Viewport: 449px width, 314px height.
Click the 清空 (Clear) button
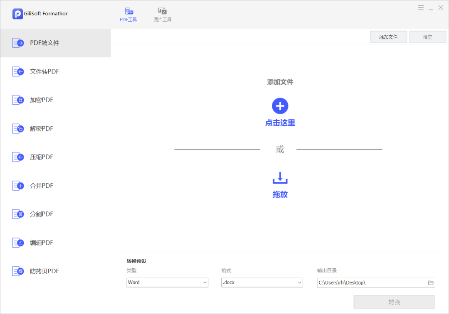pyautogui.click(x=428, y=37)

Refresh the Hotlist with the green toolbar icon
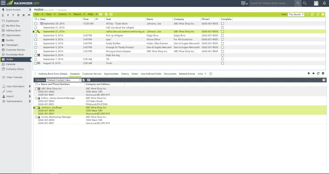click(x=312, y=14)
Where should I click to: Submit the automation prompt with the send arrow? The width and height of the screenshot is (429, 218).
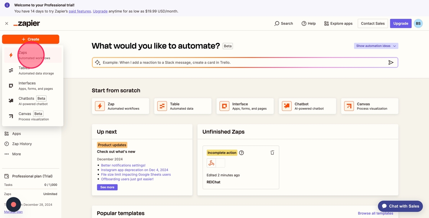point(391,63)
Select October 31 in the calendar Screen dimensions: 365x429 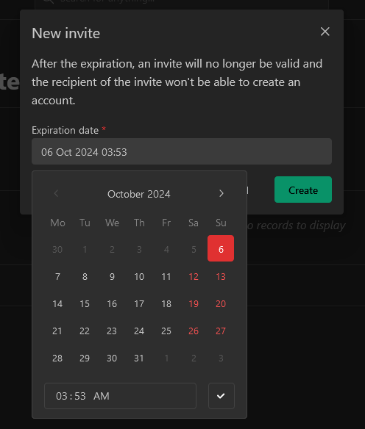139,358
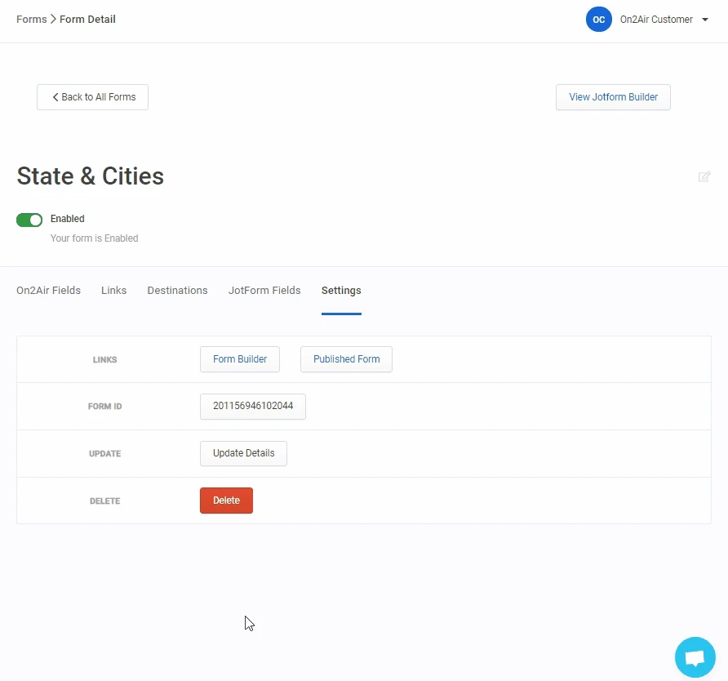Navigate to Forms in the breadcrumb
Screen dimensions: 728x681
click(x=31, y=20)
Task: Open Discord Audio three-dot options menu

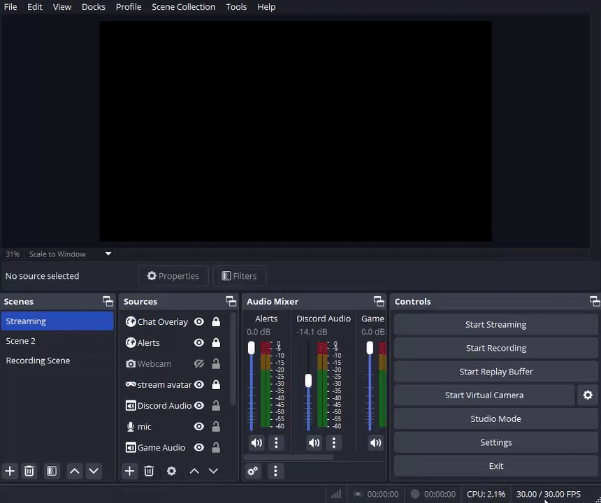Action: pos(334,442)
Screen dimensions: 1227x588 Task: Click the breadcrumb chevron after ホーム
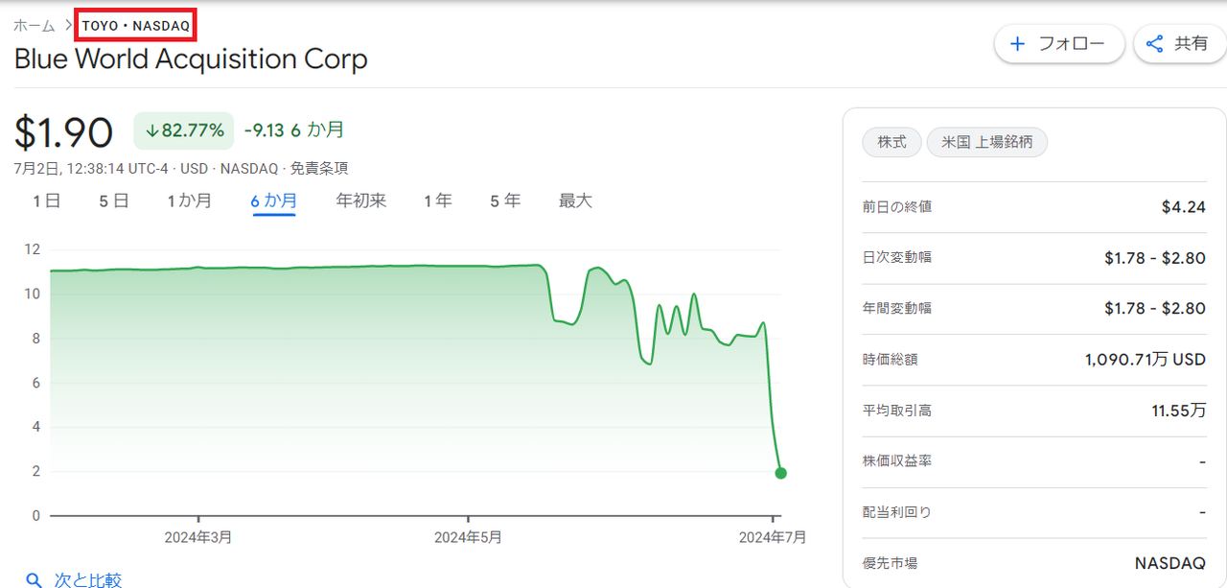[x=69, y=26]
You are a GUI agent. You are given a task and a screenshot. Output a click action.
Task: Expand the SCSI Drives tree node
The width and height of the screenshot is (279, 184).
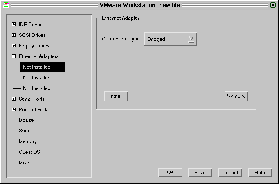click(14, 35)
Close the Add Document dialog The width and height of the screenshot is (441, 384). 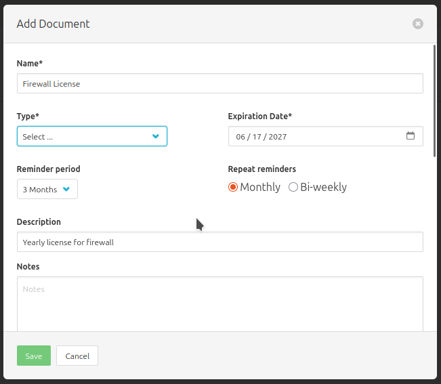pos(418,24)
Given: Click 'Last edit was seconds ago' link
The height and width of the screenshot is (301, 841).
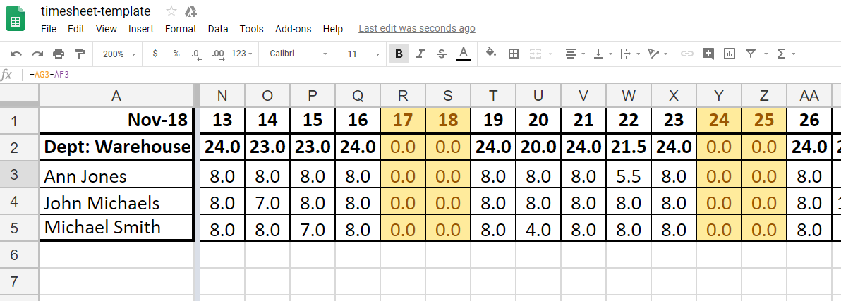Looking at the screenshot, I should tap(416, 29).
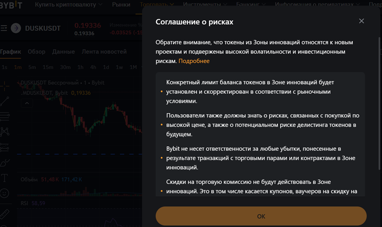This screenshot has width=382, height=227.
Task: Select the trend line drawing tool
Action: pyautogui.click(x=5, y=101)
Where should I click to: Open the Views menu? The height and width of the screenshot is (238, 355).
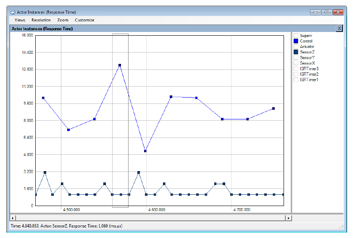tap(20, 20)
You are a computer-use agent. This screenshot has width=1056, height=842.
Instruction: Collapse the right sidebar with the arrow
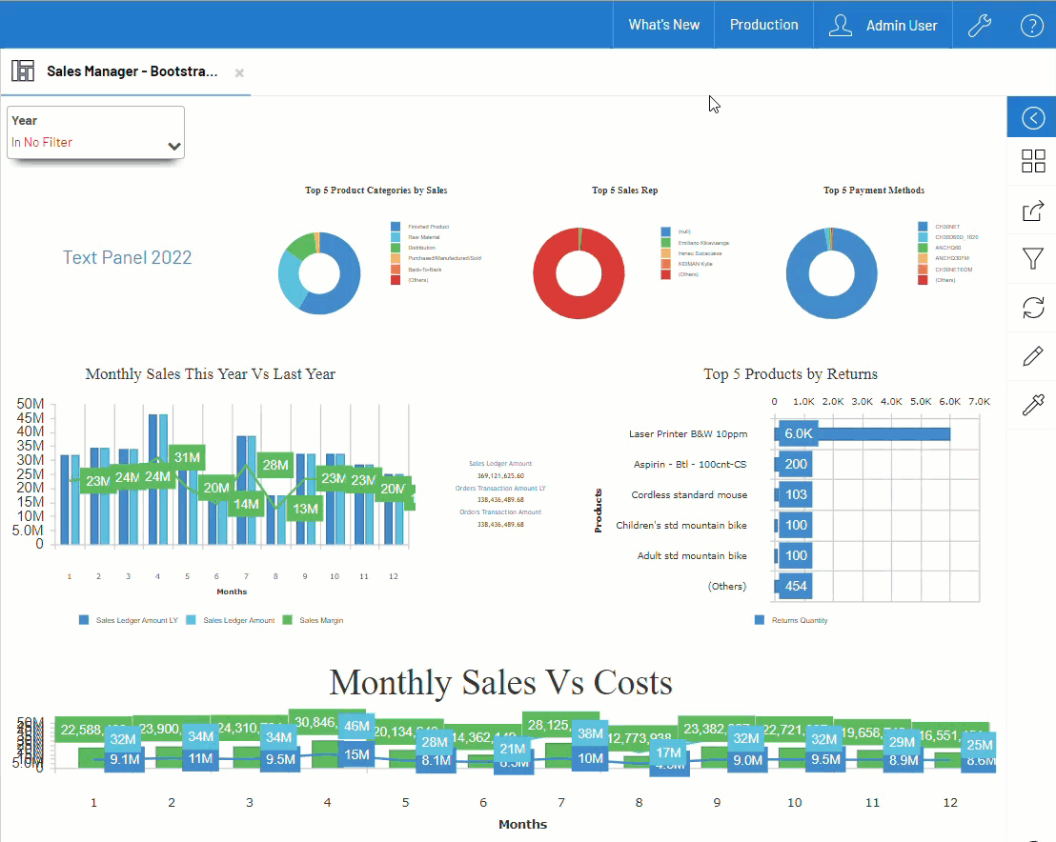pos(1032,117)
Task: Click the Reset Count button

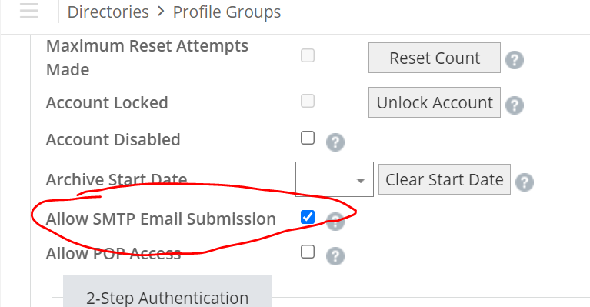Action: click(435, 58)
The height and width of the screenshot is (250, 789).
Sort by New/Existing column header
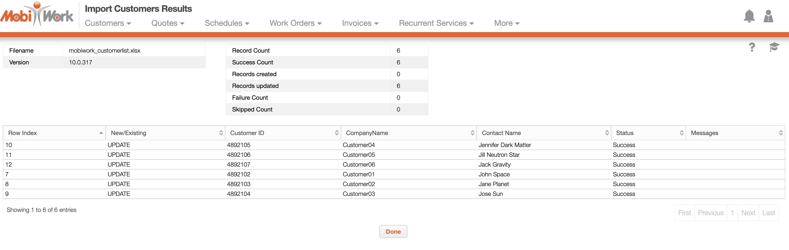pyautogui.click(x=165, y=133)
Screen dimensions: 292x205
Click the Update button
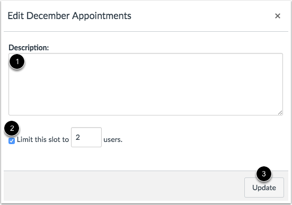pos(264,188)
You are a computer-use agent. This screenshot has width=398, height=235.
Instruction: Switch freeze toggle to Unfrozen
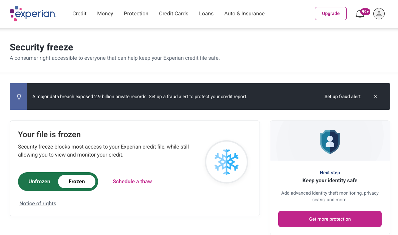39,182
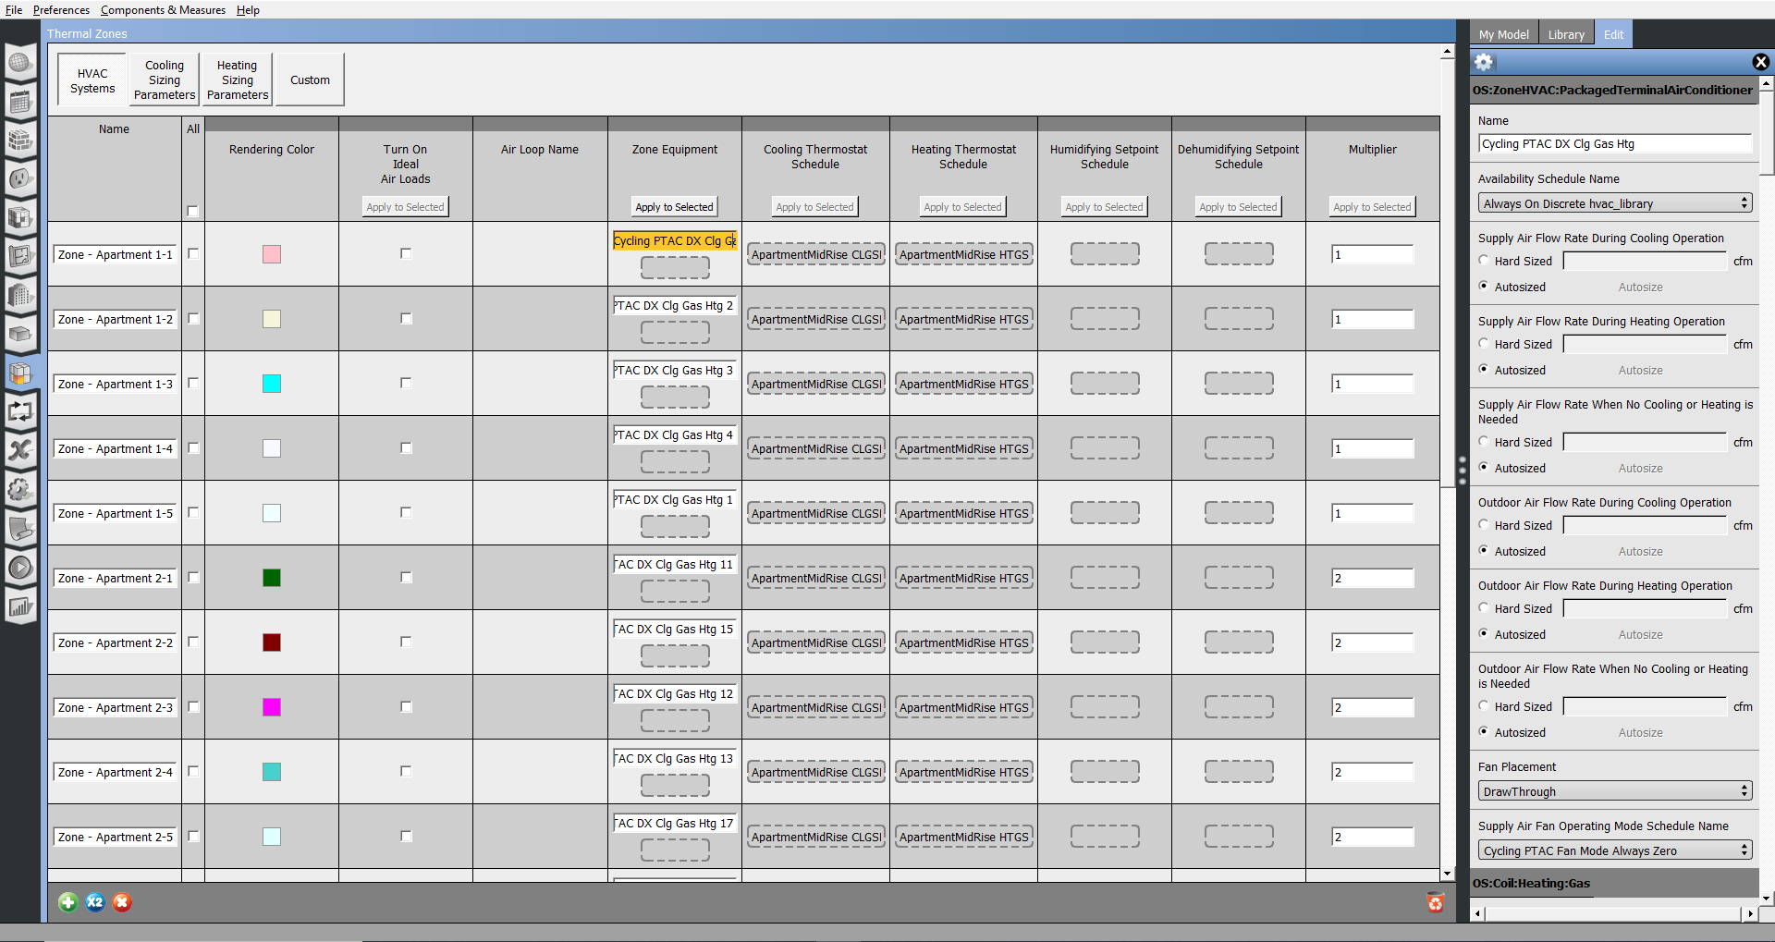Open the Results Summary chart icon
Screen dimensions: 1775x942
[x=20, y=607]
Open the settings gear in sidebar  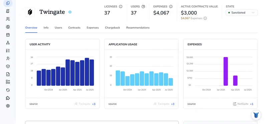tap(8, 106)
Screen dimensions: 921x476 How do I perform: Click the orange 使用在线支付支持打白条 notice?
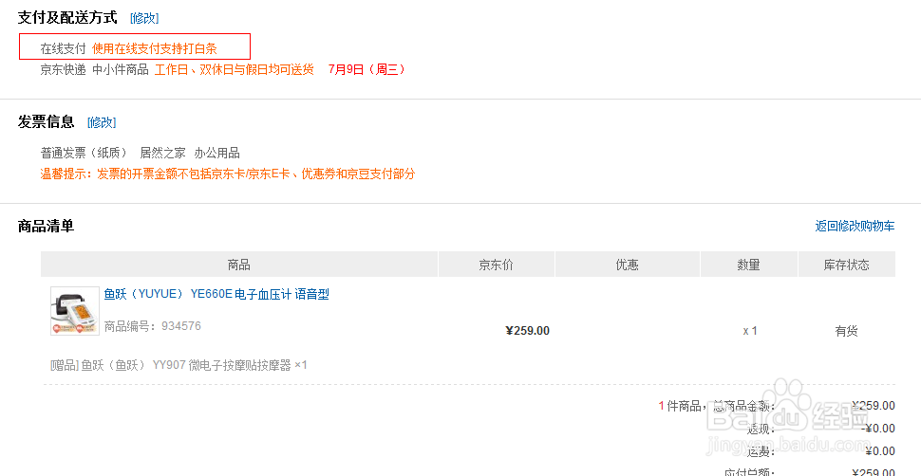tap(155, 47)
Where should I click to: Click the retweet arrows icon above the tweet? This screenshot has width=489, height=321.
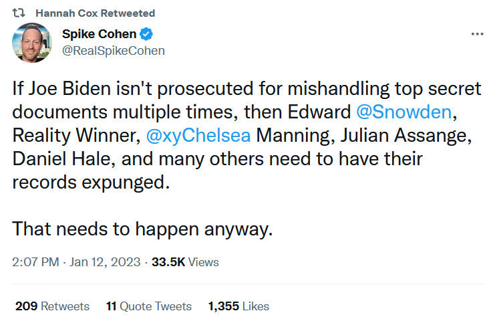[x=19, y=13]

Directive: Rewrite the rows from the line with "The height and width of the screenshot is (250, 789)." to the line with "pos(264,188)", both included, as a two-column CSV with the headers instruction and response. Give one CSV line for each row, holding its text and its answer, each in a quoted field with line breaks replaced by spaces, and leave the pictures out.

Output below:
instruction,response
"The height and width of the screenshot is (250, 789). Sort by New/Existing column header","pyautogui.click(x=165, y=133)"
"Screen dimensions: 292x205 Click the Update button","pos(264,188)"